# STRING Enrichment Report

This report summarizes functional enrichment of gene clusters using the STRING API.

Important interpretation notes:
- Lower k values favor enrichment due to larger cluster size.
- Increasing k may *increase the number of enriched clusters* as distinct biology separates.
- Loss of enrichment at high k reflects statistical underpowering, not absence of biology.

## Per-k enrichment overview

|   k |   n_clusters |   median_cluster_size |   n_clusters_enriched |   fraction_enriched |   total_enriched_terms |   median_best_fdr |
|----:|-------------:|----------------------:|----------------------:|--------------------:|-----------------------:|------------------:|
|   3 |            3 |                    15 |                     2 |            0.666667 |                     25 |        0.00013557 |
|  11 |            9 |                     4 |                     2 |            0.222222 |                      8 |        0.00275    |
|  15 |            7 |                     4 |                     1 |            0.142857 |                      4 |        0.0023     |

## Enrichment source breakdown

The table below shows how enrichment is distributed across annotation sources.
This helps distinguish pathway-driven, functional, structural, or literature-driven signal.
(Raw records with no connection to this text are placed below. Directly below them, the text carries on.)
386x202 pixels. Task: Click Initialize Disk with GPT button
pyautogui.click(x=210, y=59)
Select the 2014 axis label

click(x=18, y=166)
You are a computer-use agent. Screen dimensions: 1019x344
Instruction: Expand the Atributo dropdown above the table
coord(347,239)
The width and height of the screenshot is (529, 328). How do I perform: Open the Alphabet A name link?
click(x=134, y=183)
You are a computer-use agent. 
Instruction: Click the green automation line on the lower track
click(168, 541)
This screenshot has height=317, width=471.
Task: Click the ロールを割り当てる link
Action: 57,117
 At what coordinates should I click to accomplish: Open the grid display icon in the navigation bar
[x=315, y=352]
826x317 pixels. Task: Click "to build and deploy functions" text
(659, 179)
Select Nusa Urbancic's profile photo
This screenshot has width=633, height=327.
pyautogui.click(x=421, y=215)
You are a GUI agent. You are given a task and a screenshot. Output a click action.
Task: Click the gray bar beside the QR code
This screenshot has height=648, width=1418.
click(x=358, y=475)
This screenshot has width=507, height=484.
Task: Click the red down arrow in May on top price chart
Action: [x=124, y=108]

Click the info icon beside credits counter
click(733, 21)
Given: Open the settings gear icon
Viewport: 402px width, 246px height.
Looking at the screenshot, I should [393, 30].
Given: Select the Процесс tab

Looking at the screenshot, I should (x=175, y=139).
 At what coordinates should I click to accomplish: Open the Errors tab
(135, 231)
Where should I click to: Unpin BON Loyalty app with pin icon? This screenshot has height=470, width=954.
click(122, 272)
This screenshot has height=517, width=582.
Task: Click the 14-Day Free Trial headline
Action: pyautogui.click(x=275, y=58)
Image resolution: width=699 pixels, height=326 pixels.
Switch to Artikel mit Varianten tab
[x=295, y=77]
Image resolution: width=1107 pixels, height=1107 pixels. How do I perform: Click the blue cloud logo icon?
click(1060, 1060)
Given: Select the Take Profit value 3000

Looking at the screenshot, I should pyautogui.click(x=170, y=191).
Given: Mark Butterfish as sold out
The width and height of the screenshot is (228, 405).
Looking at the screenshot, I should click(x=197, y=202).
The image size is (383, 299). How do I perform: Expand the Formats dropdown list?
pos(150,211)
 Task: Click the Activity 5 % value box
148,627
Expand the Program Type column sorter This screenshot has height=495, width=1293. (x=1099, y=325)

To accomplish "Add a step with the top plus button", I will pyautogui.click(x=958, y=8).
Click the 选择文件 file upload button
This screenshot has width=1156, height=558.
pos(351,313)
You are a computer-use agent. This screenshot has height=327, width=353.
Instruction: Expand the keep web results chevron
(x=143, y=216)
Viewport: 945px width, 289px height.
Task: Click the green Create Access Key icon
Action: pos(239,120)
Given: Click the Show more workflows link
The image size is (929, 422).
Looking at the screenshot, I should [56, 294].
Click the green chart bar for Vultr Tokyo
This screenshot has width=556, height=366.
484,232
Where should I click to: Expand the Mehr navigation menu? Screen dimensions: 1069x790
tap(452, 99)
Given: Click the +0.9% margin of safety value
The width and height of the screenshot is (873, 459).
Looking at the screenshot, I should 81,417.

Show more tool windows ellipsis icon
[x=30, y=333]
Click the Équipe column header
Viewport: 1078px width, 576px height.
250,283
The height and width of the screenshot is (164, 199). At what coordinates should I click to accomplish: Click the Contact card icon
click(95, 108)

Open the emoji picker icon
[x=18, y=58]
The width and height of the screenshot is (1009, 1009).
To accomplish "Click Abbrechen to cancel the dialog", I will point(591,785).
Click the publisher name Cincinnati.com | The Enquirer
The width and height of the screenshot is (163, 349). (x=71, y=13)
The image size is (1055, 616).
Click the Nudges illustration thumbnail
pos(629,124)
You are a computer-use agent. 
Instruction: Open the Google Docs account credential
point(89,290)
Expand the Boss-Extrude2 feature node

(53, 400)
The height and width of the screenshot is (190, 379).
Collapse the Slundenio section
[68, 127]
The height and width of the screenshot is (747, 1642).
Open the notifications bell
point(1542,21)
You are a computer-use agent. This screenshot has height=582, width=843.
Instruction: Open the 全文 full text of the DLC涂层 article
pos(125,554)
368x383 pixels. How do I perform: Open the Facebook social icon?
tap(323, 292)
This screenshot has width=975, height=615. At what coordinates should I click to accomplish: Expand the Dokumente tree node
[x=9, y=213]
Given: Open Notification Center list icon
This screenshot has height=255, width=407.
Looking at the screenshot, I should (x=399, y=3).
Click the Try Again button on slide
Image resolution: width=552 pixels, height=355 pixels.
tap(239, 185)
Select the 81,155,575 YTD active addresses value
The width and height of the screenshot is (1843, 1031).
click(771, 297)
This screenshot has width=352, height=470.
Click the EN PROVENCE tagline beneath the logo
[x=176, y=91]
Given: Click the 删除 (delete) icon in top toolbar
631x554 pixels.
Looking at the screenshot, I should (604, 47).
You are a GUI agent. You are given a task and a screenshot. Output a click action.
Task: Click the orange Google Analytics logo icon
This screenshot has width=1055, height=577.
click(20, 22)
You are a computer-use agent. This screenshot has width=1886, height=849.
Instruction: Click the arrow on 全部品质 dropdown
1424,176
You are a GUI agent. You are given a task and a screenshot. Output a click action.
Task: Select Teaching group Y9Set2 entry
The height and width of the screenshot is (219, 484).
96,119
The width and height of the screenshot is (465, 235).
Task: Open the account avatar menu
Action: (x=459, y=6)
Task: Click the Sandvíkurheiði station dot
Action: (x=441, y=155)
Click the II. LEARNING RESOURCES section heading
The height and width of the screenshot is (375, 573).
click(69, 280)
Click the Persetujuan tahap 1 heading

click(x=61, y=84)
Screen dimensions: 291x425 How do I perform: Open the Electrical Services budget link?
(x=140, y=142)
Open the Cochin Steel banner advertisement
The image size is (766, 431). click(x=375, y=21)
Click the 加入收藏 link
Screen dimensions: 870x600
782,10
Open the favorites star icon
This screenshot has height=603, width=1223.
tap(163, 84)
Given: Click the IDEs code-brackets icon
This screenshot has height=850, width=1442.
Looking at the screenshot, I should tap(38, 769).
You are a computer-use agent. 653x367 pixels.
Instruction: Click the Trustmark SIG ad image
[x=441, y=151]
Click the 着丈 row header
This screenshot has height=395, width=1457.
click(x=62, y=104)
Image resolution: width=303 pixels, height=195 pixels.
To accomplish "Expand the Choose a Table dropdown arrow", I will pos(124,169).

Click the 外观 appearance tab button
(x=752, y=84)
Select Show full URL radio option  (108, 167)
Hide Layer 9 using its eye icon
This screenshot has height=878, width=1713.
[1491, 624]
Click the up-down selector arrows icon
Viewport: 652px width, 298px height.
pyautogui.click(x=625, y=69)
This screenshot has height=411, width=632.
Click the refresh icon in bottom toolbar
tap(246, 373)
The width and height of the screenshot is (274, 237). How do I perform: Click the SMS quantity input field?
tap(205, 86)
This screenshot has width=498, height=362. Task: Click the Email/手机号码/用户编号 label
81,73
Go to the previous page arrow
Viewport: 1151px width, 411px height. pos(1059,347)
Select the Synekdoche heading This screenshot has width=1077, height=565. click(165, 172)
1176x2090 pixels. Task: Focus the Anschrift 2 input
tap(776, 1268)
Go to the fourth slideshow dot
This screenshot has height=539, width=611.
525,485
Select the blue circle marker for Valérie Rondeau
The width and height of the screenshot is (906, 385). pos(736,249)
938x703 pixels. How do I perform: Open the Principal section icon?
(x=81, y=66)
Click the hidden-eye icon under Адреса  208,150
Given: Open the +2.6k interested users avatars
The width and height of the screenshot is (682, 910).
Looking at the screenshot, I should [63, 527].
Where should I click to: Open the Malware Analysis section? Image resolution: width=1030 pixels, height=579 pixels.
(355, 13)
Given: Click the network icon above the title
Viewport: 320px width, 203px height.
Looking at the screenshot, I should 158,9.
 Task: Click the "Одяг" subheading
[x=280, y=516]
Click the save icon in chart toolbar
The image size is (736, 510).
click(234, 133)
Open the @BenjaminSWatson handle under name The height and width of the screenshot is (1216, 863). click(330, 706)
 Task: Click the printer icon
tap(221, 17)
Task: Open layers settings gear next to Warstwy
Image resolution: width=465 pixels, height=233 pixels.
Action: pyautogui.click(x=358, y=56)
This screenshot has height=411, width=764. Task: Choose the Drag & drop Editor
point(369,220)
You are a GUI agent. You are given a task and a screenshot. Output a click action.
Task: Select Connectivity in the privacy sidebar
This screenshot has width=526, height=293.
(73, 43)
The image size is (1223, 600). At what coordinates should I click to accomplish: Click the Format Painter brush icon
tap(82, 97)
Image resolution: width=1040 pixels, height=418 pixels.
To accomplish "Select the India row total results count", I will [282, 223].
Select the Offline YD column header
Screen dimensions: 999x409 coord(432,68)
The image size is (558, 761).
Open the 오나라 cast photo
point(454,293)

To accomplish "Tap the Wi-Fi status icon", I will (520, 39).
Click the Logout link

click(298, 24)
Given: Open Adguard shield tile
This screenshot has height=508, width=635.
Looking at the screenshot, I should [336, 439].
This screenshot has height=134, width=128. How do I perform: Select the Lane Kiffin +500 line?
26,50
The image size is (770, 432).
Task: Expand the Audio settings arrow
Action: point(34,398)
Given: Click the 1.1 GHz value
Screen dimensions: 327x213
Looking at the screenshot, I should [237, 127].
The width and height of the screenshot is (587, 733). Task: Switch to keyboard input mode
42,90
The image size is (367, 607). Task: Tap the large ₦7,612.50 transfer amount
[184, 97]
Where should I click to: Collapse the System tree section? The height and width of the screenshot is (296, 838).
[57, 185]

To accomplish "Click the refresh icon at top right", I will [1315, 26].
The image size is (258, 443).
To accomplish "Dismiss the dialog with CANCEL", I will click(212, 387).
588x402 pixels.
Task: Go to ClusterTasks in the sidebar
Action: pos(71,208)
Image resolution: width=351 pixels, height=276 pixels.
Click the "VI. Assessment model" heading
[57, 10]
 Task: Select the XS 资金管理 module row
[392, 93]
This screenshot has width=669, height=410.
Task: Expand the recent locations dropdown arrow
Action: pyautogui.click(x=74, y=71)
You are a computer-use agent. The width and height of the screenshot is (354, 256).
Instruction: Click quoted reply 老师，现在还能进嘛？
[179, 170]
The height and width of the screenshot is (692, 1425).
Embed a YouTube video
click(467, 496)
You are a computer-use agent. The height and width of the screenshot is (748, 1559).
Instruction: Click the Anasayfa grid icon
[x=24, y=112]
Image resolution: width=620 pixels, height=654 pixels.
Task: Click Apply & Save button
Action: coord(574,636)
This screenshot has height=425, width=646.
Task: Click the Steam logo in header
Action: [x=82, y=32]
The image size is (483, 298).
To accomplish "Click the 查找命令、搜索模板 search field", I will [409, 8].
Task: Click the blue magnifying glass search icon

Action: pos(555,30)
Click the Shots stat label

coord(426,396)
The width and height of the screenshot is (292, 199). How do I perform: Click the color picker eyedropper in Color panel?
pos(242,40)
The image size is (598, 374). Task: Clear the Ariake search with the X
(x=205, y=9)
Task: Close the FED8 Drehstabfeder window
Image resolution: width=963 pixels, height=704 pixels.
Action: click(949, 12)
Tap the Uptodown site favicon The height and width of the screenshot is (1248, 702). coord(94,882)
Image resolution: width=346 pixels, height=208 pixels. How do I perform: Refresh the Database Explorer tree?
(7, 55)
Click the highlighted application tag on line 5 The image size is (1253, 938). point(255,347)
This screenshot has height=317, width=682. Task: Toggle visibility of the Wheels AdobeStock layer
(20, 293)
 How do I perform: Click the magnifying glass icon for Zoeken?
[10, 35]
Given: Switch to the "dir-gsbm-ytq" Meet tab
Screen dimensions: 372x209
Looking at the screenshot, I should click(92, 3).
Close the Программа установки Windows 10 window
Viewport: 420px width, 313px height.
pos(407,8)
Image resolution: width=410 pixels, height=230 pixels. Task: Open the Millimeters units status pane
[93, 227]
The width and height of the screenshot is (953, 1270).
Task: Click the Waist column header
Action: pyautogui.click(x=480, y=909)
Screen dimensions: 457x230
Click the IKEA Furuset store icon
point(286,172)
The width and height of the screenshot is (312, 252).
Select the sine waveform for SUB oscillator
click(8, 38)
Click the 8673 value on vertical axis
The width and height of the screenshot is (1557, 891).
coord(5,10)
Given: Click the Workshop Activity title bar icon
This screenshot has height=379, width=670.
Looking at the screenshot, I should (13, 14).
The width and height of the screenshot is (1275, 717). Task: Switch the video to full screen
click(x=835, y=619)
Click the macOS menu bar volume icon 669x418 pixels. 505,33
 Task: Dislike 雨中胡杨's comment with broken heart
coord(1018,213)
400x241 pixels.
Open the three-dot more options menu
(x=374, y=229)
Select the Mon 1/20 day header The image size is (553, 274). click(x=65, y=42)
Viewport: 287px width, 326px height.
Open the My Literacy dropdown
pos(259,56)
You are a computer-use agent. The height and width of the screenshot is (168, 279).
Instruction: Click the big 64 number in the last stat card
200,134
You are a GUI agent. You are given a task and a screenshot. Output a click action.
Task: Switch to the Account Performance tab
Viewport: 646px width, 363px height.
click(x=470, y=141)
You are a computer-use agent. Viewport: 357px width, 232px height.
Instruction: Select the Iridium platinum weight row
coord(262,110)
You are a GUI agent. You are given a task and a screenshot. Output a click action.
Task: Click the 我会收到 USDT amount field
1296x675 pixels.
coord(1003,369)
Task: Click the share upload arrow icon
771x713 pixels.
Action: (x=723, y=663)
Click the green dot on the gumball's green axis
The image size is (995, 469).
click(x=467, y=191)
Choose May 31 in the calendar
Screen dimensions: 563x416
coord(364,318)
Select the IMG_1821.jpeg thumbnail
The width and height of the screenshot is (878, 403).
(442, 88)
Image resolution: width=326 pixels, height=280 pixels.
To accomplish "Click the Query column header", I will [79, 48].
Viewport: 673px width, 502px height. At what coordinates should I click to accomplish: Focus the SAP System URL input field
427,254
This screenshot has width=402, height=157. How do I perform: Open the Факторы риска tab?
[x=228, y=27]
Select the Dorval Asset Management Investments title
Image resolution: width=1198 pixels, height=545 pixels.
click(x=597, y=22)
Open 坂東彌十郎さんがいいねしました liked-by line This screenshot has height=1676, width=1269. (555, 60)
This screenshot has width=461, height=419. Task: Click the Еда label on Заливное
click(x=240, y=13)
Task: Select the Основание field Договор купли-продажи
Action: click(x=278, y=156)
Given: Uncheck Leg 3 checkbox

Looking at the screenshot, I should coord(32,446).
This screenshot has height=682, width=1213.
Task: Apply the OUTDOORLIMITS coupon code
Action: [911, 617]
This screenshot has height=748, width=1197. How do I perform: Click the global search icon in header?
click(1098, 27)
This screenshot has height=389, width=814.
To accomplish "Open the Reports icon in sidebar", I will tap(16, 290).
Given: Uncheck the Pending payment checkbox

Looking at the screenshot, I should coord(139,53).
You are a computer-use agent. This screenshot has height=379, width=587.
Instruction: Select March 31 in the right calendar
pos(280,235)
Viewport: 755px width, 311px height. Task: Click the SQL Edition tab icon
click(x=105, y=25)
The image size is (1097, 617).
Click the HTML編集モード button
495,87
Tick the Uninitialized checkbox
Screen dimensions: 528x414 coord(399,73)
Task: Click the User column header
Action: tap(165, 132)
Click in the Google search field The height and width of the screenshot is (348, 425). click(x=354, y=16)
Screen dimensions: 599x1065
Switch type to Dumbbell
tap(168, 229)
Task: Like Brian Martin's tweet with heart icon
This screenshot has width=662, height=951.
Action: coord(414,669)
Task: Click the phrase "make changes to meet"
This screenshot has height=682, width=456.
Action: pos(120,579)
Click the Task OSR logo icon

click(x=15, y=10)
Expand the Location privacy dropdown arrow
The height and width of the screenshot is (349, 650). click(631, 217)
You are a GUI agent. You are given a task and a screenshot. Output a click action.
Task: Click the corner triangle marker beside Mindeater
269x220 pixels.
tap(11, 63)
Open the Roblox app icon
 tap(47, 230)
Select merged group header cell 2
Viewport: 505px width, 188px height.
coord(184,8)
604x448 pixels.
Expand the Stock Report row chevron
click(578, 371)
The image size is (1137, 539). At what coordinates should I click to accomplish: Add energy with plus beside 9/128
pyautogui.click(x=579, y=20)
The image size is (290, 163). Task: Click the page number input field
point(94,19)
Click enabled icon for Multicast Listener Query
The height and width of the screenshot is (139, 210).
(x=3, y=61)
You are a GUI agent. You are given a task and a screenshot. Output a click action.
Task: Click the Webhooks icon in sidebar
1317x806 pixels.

|   k | category_label    |   n_terms |   n_clusters |   best_fdr |
|----:|:------------------|----------:|-------------:|-----------:|
|   3 | HPO               |        21 |            2 |   1.14e-06 |
|   3 | PMID              |         2 |            2 |   0.0043   |
|   3 | SMART domains     |         2 |            1 |   0.0067   |
|  11 | HPO               |         4 |            1 |   0.0023   |
|  11 | SMART domains     |         2 |            1 |   0.0168   |
|  11 | NetworkNeighborAL |         1 |            1 |   0.0047   |
|  11 | RCTM              |         1 |            1 |   0.0032   |
|  15 | HPO               |         4 |            1 |   0.0023   |

## How to use this report

- Look for k values where enrichment spreads across *multiple clusters*.
- Prefer k where GO / pathway categories dominate over domain-only or PubMed-only signal.
- Use heatmaps alongside this report to confirm tissue coherence.